Problem |
From the first line to the last, copy the data exactly.

(Beginning of Data to process)

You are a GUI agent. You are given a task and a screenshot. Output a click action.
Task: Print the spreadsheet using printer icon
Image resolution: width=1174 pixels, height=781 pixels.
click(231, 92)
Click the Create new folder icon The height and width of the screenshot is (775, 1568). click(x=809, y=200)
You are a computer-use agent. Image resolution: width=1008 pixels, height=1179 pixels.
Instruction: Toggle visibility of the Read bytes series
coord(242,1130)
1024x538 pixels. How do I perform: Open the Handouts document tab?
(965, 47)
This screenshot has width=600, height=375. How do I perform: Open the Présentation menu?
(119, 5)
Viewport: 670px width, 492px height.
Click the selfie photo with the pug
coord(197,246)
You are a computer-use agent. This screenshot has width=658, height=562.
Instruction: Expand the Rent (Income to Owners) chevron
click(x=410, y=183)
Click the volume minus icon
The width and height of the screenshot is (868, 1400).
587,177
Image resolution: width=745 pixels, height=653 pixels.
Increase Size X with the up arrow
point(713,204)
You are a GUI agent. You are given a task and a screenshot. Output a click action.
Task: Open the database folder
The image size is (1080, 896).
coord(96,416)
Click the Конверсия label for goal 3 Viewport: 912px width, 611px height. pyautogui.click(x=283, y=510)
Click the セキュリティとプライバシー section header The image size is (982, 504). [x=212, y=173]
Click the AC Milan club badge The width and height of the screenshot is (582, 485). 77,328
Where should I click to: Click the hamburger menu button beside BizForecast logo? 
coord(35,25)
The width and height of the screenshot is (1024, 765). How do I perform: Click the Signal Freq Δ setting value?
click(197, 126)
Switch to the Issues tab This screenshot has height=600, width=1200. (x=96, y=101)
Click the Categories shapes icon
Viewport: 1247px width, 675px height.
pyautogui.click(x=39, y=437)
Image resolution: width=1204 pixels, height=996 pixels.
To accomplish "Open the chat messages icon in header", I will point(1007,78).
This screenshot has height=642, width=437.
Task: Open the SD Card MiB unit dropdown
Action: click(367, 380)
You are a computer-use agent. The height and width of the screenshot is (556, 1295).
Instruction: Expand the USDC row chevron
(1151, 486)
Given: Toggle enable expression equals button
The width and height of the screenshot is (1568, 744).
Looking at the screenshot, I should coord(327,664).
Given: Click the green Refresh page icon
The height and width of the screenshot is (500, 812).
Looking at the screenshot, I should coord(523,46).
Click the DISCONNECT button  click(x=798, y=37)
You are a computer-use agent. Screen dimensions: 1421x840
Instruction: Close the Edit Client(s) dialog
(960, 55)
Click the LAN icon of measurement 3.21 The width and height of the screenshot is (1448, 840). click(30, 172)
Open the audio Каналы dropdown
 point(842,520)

(End of Data to process)

Solution to this task |
You are a GUI agent. You are given a task and a screenshot. Output a click action.
Task: Print the spreadsheet using printer icon
Image resolution: width=1174 pixels, height=781 pixels.
click(231, 92)
Click the Create new folder icon The height and width of the screenshot is (775, 1568). click(x=809, y=200)
You are a computer-use agent. Image resolution: width=1008 pixels, height=1179 pixels.
Instruction: Toggle visibility of the Read bytes series
coord(242,1130)
1024x538 pixels. How do I perform: Open the Handouts document tab?
(965, 47)
This screenshot has width=600, height=375. How do I perform: Open the Présentation menu?
(119, 5)
Viewport: 670px width, 492px height.
Click the selfie photo with the pug
coord(197,246)
You are a computer-use agent. This screenshot has width=658, height=562.
Instruction: Expand the Rent (Income to Owners) chevron
click(x=410, y=183)
Click the volume minus icon
The width and height of the screenshot is (868, 1400).
587,177
Image resolution: width=745 pixels, height=653 pixels.
Increase Size X with the up arrow
point(713,204)
You are a GUI agent. You are given a task and a screenshot. Output a click action.
Task: Open the database folder
The image size is (1080, 896).
coord(96,416)
Click the Конверсия label for goal 3 Viewport: 912px width, 611px height. pyautogui.click(x=283, y=510)
Click the セキュリティとプライバシー section header The image size is (982, 504). [x=212, y=173]
Click the AC Milan club badge The width and height of the screenshot is (582, 485). 77,328
Where should I click to: Click the hamburger menu button beside BizForecast logo? 
coord(35,25)
The width and height of the screenshot is (1024, 765). How do I perform: Click the Signal Freq Δ setting value?
click(197, 126)
Switch to the Issues tab This screenshot has height=600, width=1200. (x=96, y=101)
Click the Categories shapes icon
Viewport: 1247px width, 675px height.
pyautogui.click(x=39, y=437)
Image resolution: width=1204 pixels, height=996 pixels.
To accomplish "Open the chat messages icon in header", I will point(1007,78).
This screenshot has height=642, width=437.
Task: Open the SD Card MiB unit dropdown
Action: click(367, 380)
You are a computer-use agent. The height and width of the screenshot is (556, 1295).
Instruction: Expand the USDC row chevron
(1151, 486)
Given: Toggle enable expression equals button
The width and height of the screenshot is (1568, 744).
Looking at the screenshot, I should coord(327,664).
Given: Click the green Refresh page icon
The height and width of the screenshot is (500, 812).
Looking at the screenshot, I should coord(523,46).
Click the DISCONNECT button  click(x=798, y=37)
You are a computer-use agent. Screen dimensions: 1421x840
Instruction: Close the Edit Client(s) dialog
(960, 55)
Click the LAN icon of measurement 3.21 The width and height of the screenshot is (1448, 840). click(30, 172)
Open the audio Каналы dropdown
 point(842,520)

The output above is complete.